En algunos casos, ésta situación se manifestaba con más severidad que en otros y era frecuente ver compañeros, que habiendo tenido el espíritu activo y jovial, aún en los peores momentos de la contienda, se iban sumergiendo en un abismo interior; alejándose del contacto para con los demás camaradas; enmudeciendo; y hasta negándose a recibir el alimento.
Sobre esta situación, se agregó el desanimo y la tristeza que ocasionó la noticia de la rendición.
Ese día no fuimos pocos los que lloramos de impotencia; de pena; de rabia. No podíamos concebir que tanto esfuerzo y sacrificio hubieran sido en vano.
Esa es la auténtica sensación de una derrota; la frustración extrema, inconsolable, el sentimiento de que se ha perdido absolutamente todo y aún así continuar vivo.
Creo que podría definirse como; la muerte temporal del espíritu. Esta pérdida enorme, de algo que excede lo material, sólo con más heroísmo se puede revertir.
Sólo con más dignidad se recupera lo perdido.
Este relato habla de cómo un grupo de soldados de la Compañía «A» Buenos Aires, reconquistó la dignidad, aún en la más desoladora de las situaciones que yo haya vivido, y con un gesto heroico mantuvo en alto el nombre del Regimiento de Patricios.
En esta instancia, el himno que identifica al regimiento jugó un papel preponderante.

_ _ _

*Tarea indicada 1*. Copia textualmente las líneas de los registros que van desde la que contiene "You are a computer-use" hasta la que contiene "This screenshot has width=1024, height=572.", incluidas ambas.

*Registros proporcionados*.
_ _ _

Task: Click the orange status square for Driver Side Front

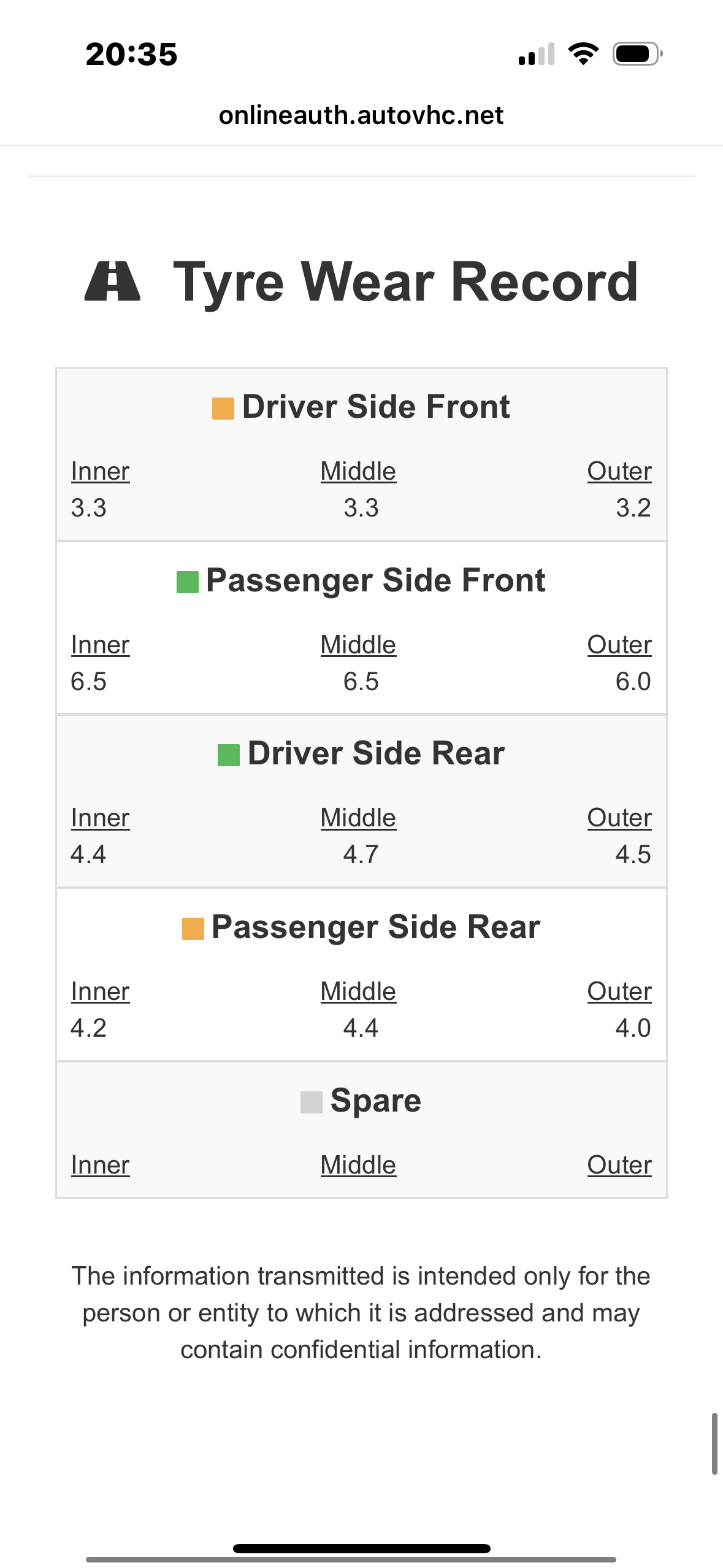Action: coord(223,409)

_ _ _

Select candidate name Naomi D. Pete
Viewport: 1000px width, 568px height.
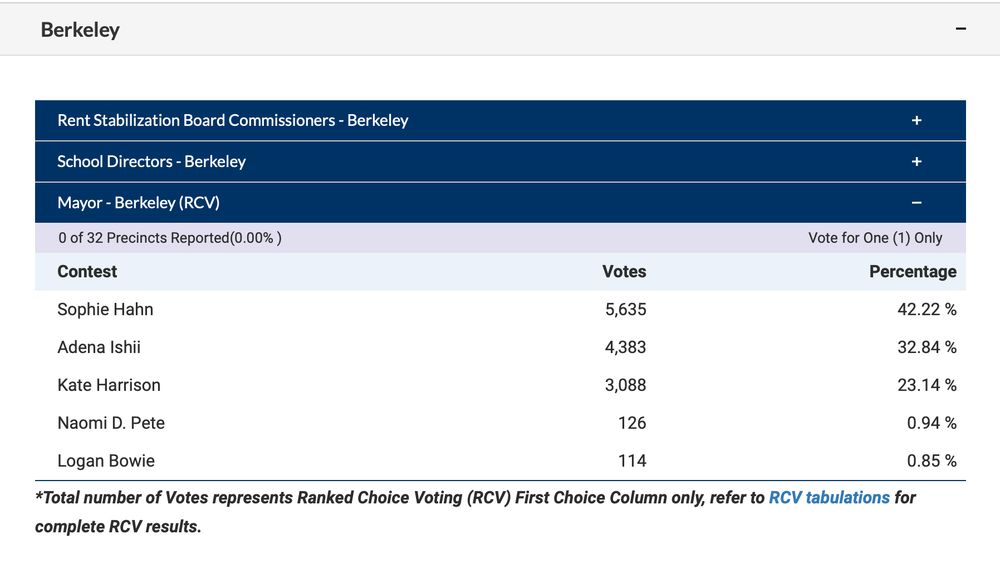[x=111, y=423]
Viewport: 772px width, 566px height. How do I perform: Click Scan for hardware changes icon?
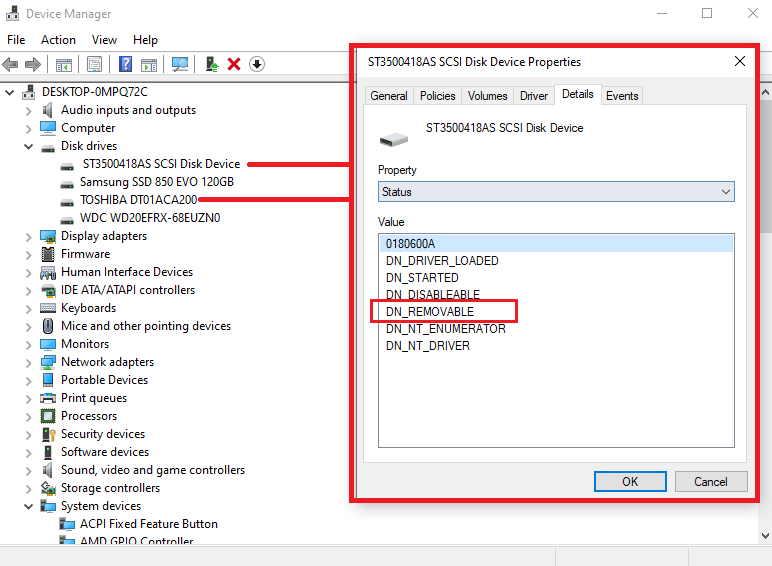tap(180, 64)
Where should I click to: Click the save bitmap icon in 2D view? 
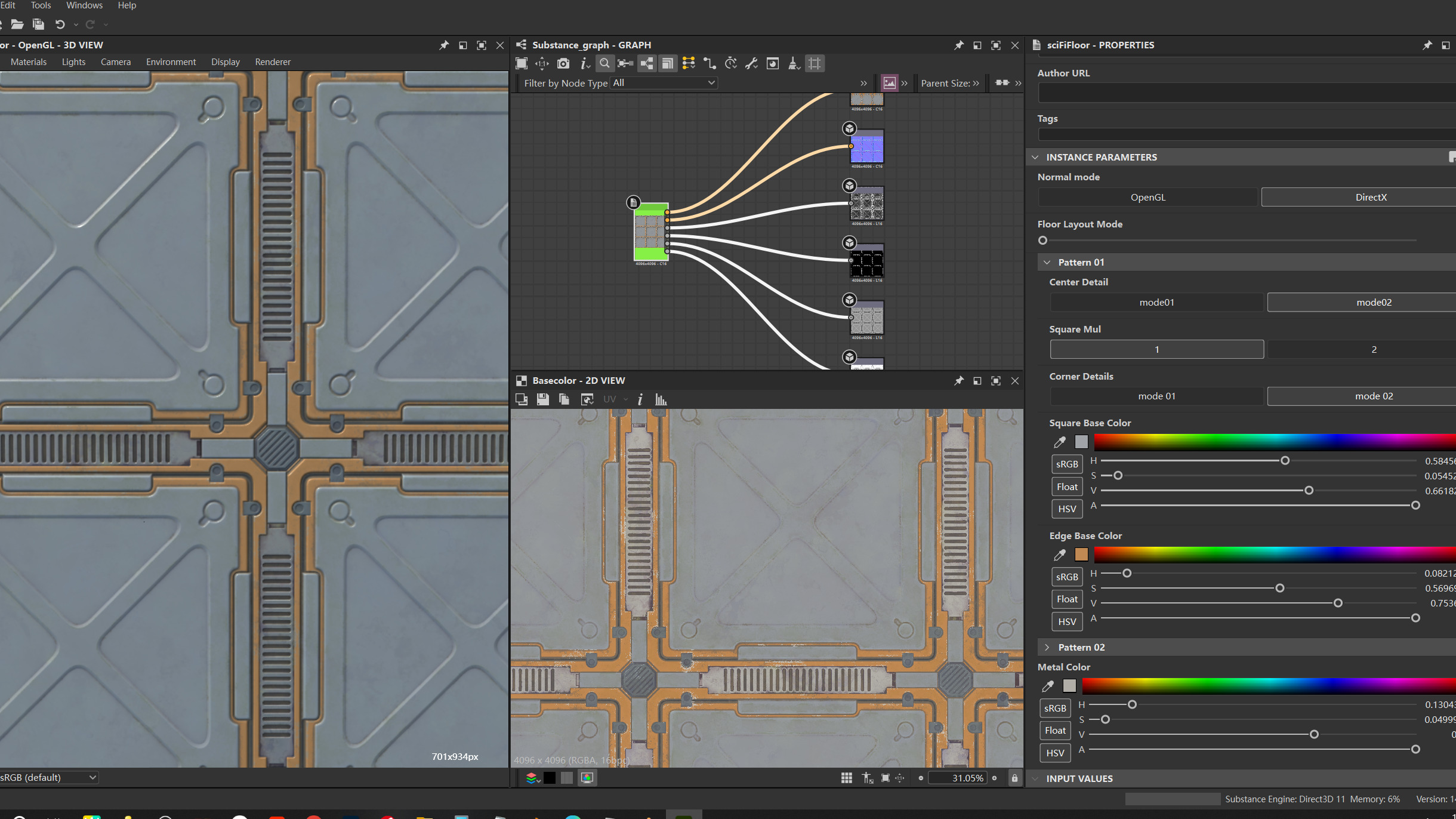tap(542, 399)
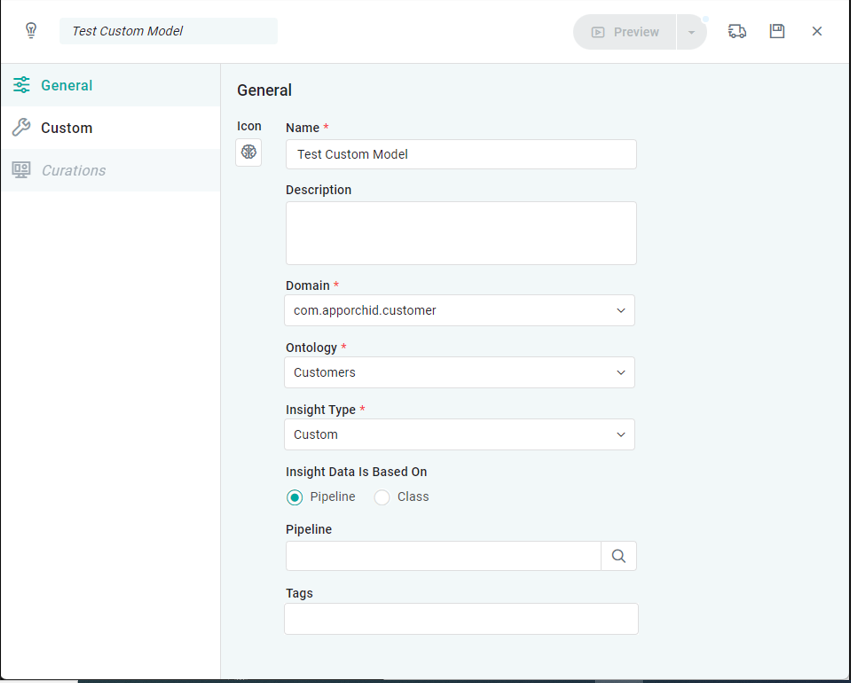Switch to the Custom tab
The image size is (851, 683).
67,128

_ _ _

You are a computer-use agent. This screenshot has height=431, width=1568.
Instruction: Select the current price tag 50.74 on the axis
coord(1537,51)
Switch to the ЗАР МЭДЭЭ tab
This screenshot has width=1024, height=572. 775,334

_ _ _

*Tarea indicada 2*. Prolonga el relato sobre los soldados del Regimiento de Patricios a partir de su última oración.

*Resultado 1*.
You are a computer-use agent. This screenshot has height=431, width=1568.
Instruction: Select the current price tag 50.74 on the axis
coord(1537,51)
Switch to the ЗАР МЭДЭЭ tab
This screenshot has width=1024, height=572. 775,334

*Resultado 2*.
Sucedió que posteriormente a la notificación de la rendición se nos ordenó que debíamos conducirnos hasta la ruta que llegaba desde Puerto Argentino hasta el aeropuerto.
Destruimos las radios y los equipos de comunicación y escondimos los restos según fuimos instruidos. Luego preparamos un equipo liviano con nuestras pertenencias y partimos hacia la ruta, al encuentro de las primeras requisas que llevaban a cabo las tropas inglesas y ante las cuales deberíamos entregar el armamento; cinturones; cascos; etc.
Solamente llevando algunas prendas que aún nos quedaban emprendimos la marcha hacia el aeropuerto, donde seríamos concentrados hasta que se decidiera y organizara el modo en que embarcaríamos con destino al continente.
No puedo recordar cuanto tiempo marchamos.
Si en cambio, registro que llegamos al aeropuerto en horas del atardecer.
Recuerdo también que nos deteníamos a mirar atónitamente los enormes cráteres que las bombas habían dejado y las huellas que el combate había plasmado sobre todo el lugar.
Lentamente nos íbamos concentrando; la marcha lenta; los ojos hundidos; las ropas y el calzado raídos por el implacable viento, el agua y el frío.
Eramos cientos, toda la zona se poblaba lentamente de figuras que buscaban algún resguardo antes de la noche.
La tristeza; las marcas del dolor físico y moral extremo y el agotamiento igualaban nuestras facciones.
A pesar de la cantidad de soldados que nos encontrábamos en el lugar, recuerdo vívidamente que no se oían voces.
Todo el aeropuerto era un lugar mudo; sin palabras; sin órdenes; sin códigos conocidos y sin embargo, todos sabíamos tácitamente que hacer.
En la madrugada del segundo día de permanecer confinados se nos informa que deberíamos emprender la marcha hacia la zona del puerto, donde embarcaríamos dos días después.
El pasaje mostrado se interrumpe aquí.